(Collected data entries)
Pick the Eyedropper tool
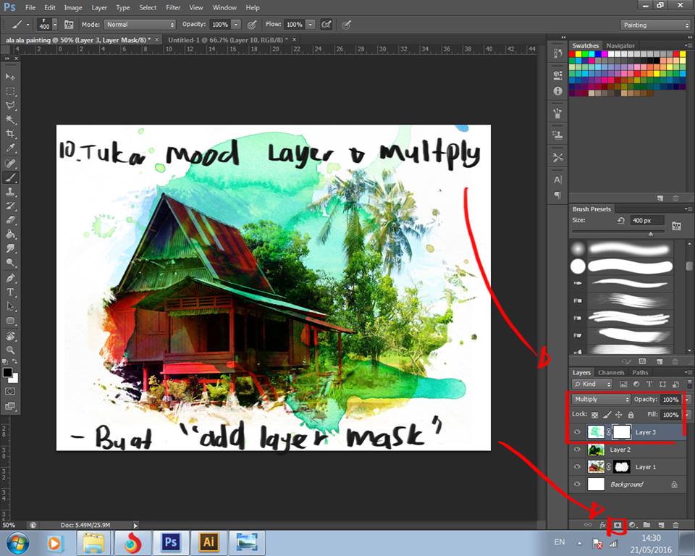 [10, 148]
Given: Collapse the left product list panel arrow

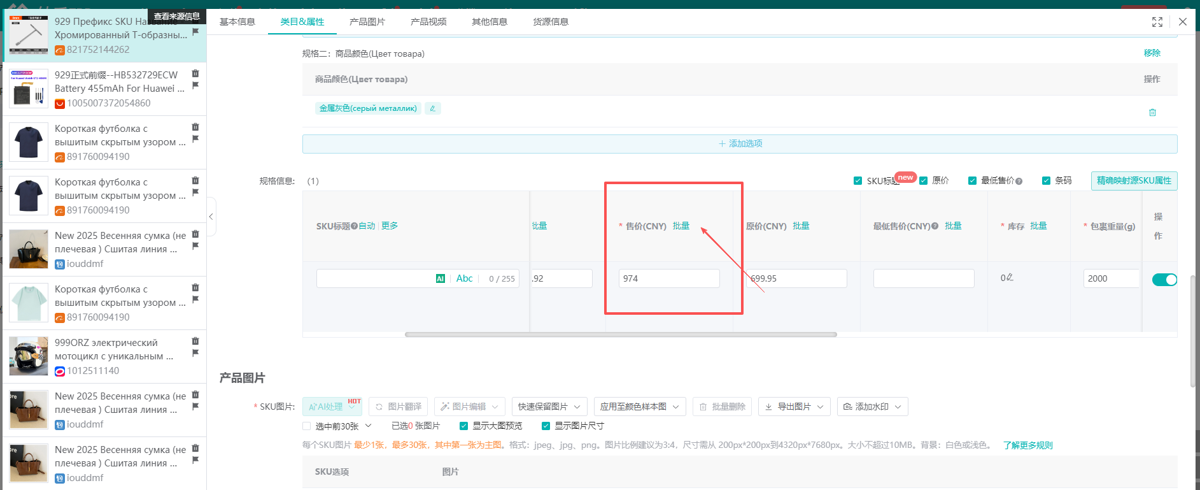Looking at the screenshot, I should tap(211, 217).
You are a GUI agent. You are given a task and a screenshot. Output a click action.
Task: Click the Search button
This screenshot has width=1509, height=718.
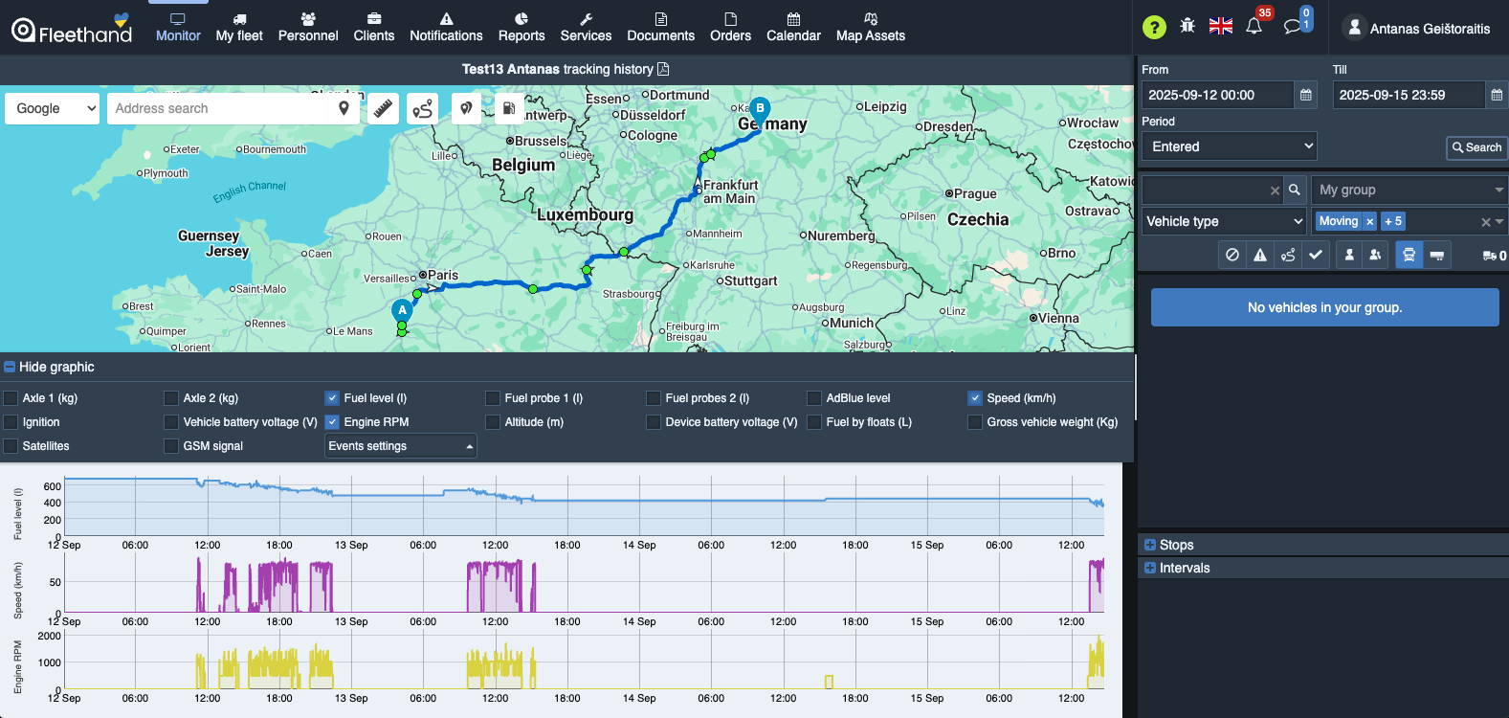(1476, 147)
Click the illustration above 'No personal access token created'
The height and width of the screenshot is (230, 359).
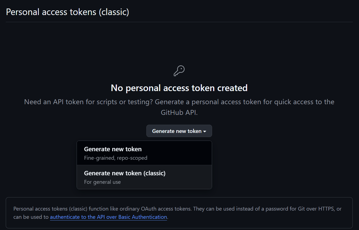point(179,70)
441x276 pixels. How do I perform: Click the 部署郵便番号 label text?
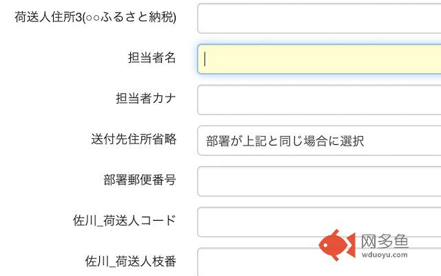point(134,180)
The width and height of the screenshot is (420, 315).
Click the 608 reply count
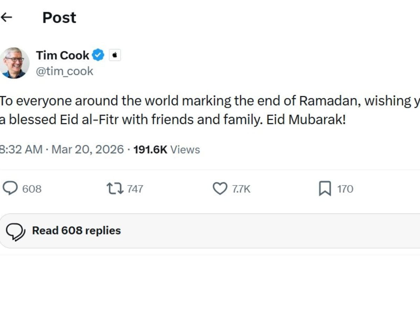(32, 189)
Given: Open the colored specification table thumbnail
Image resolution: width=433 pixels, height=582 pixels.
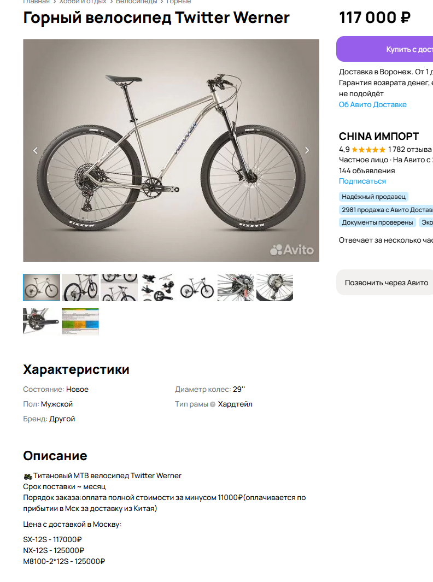Looking at the screenshot, I should pos(80,321).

== Required work ==
An exact copy is needed of every line from the line containing "Click the illustration" to the last line of the records; pictures stay out of it.

== Output ==
Click the illustration above 'No personal access token created'
The height and width of the screenshot is (230, 359).
point(179,70)
441x276 pixels. How do I perform: Click the 部署郵便番号 label text?
point(134,180)
The width and height of the screenshot is (420, 315).
Click the 608 reply count
(32, 189)
Given: Open the colored specification table thumbnail
Image resolution: width=433 pixels, height=582 pixels.
Looking at the screenshot, I should pos(80,321).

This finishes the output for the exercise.